What happen to your source code and database when you die prematurely? - simplelife
I&#x27;m a solo developer developing custom web applications for organisations the size of 100 - 2000 employees. Recently they ask me for my backup plan if I die prematurely. I&#x27;m thinking of a dead man switch using aws lambda. If I don&#x27;t respond to the email within 45 days, it will then send an email to the point of contact on how to access the servers and database. Is there any better way to do this?
======
brudgers
Random advice from the internet.

0\. Talk to the people asking the question and ask them what they are
comfortable with. Relying on AWS lambda is great so long as your credit card
still works, the code contains no bugs, there isn't a problem with the email,
and somebody at the client's office understands what the email means and can
_quickly_ do what it takes to keep everything working...and there are no other
problems or circumstances.

1\. Consider the business value derived from continuing to be an information
bottleneck. An alternative is to set up servers and databases on accounts
controlled by your clients.

2\. To me, the conversation suggests at a minimum the client has done a risk
assessment. Though the questions may have been prompted by conversations with
a larger competitor (a competitor only needs two programmers to provide a more
robust bus factor).

3\. This is a business problem not a technical problem. It is also a business
opportunity. Maintaining servers and databases is commodity work. Expertise in
solving the businesses problems and an ongoing relationship is value added
work and can lead to better contracts and better clients.

Good luck.

------
goodells
The best solution will depend on your needs and the specifics of the
situation, but one alternative to a dead man switch is to have instructions or
credentials that require multiple trusted people to access. If you are
paranoid you can choose people who don't even know each other, or give
yourself the option to cancel the release of the information with a dead man
switch with a shorter duration.
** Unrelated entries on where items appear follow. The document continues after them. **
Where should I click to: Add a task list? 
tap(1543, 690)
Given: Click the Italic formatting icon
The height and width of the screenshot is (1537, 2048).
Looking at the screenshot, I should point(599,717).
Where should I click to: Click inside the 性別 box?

It'd be a shame if such a complicated system
that isn't tested much were to fail, though...

------
informatimago
An easy solution is to deliver your software with the sources to your
customers, along with a license allowing them to use them in case of
disparition without any entity inheriting the rights on your software.

An alternative, but similar thing, is to put your sources in escrow, so that
they become available to the customers only in such an occurence.

Of course, you may also merely distribute it as free software, with the
sources stored on multiple public git repositories.